L'Europa sposta i mobili di casa.

E’ giustificata la reazione così positiva dei mercati? Fino a questo punto lo è, da qui in avanti bisognerà distinguere. Ci sono realtà, come i governativi mediterranei (e, ancora di più, irlandesi) che potrebbero ancora rafforzarsi.

Lo scetticismo del mercato, nei loro confronti, è ancora molto alto e i compratori, Irlanda a parte, sono quasi esclusivamente domestici. Continuiamo a essere positivi sulla Spagna, anche più che sull’Italia. La regione Castilla-La Mancha, che l’anno scorso aveva un disavanzo pari al 7.5 per cento del Pil, lo porterà quest’anno all’1.5. Quando vedremo una regione italiana agire con la stessa determinazione cambieremo idea.
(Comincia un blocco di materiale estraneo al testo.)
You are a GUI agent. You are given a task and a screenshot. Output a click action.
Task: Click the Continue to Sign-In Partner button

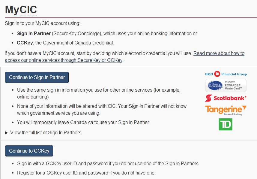click(x=37, y=77)
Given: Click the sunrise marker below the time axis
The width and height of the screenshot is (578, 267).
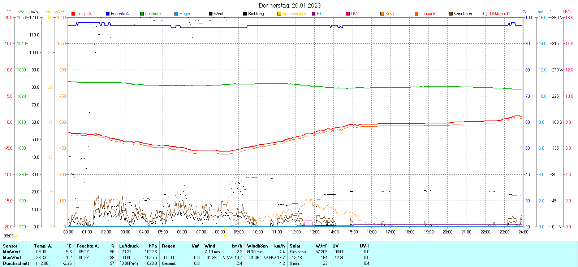Looking at the screenshot, I should click(x=225, y=236).
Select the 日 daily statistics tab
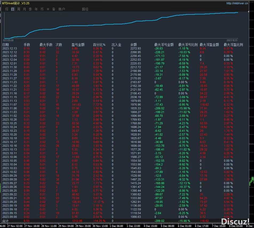This screenshot has height=228, width=254. (13, 9)
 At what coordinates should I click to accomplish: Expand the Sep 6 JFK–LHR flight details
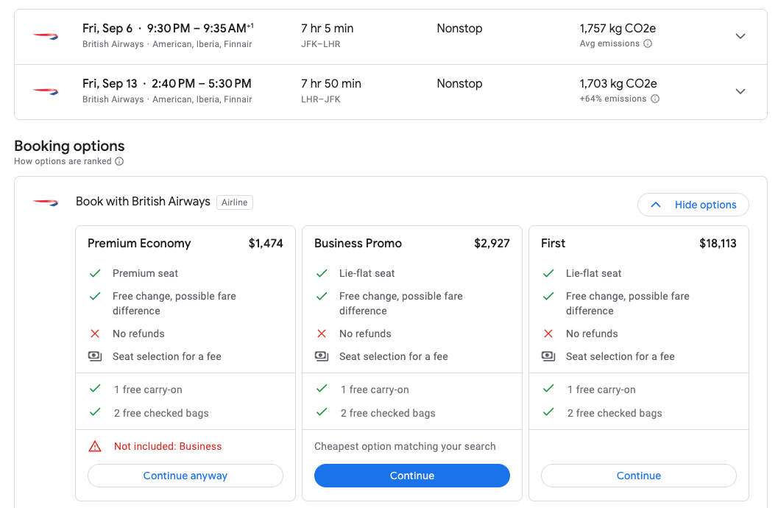[x=740, y=36]
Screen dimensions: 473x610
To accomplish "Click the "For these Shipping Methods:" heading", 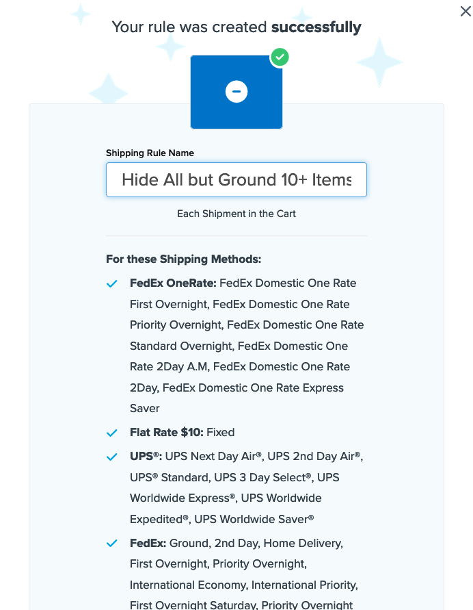I will [183, 259].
Se si passa alle borse, tuttavia, da qui in su sarà probabilmente il caso di alleggerire gradualmente. Metà del rialzo è stata dovuta alle buone notizie dall’Europa, ma l’altra metà, è inutile negarlo, la dobbiamo al posizionamento ultraleggero dei portafogli prima del vertice, agli abbellimenti di fine semestre e al tradizionale rialzo che accompagna l’inizio di ogni trimestre. Non c’è niente di male in questi movimenti, che sono assolutamente fisiologici, ma quello che lascia perplessi è il quadro macro. Le borse si sono infiammate per un unico dato positivo sugli ordinativi americani e hanno fatto finta di non vedere che era relativo a maggio, quando già sappiamo che in giugno è andata molto, molto peggio.
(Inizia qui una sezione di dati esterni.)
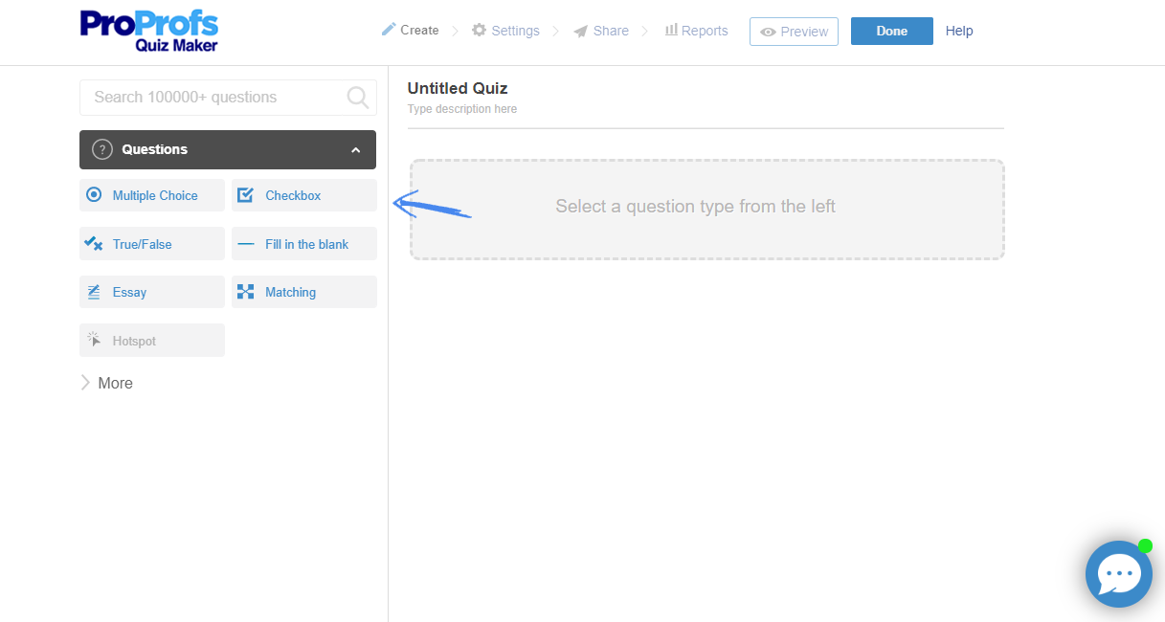Click the paper plane Share icon

pyautogui.click(x=580, y=32)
Quanto al Qe3, tutto è possibile, ma un SP 500 in rialzo del 9.2 per cento rispetto a inizio anno e in forte ripresa toglie argomenti ai fautori di misure aggressive dentro la Fed. Alan Blinder, a suo tempo clintoniano numero tre del Fomc e oggi a Princeton, sostiene che nella Fed c’è ormai guerra civile per linee partitiche (esattamente, aggiungiamo, come nella Corte Suprema). I repubblicani si opporranno strenuamente a un Qe con una borsa forte e quando è appena stata prolungata l’operazione Twist.

Il vero esame sarà comunque nei prossimi giorni, quando avremo modo di verificare se i margini delle imprese hanno retto al rallentamento globale. Sarà particolarmente interessante vedere i dati delle grandi multinazionali americane, da tre anni favorite dalla crescita dei paesi emergenti e ora colpite dal loro rallentamento e dal rafforzamento del dollaro contro tutte le altre valute.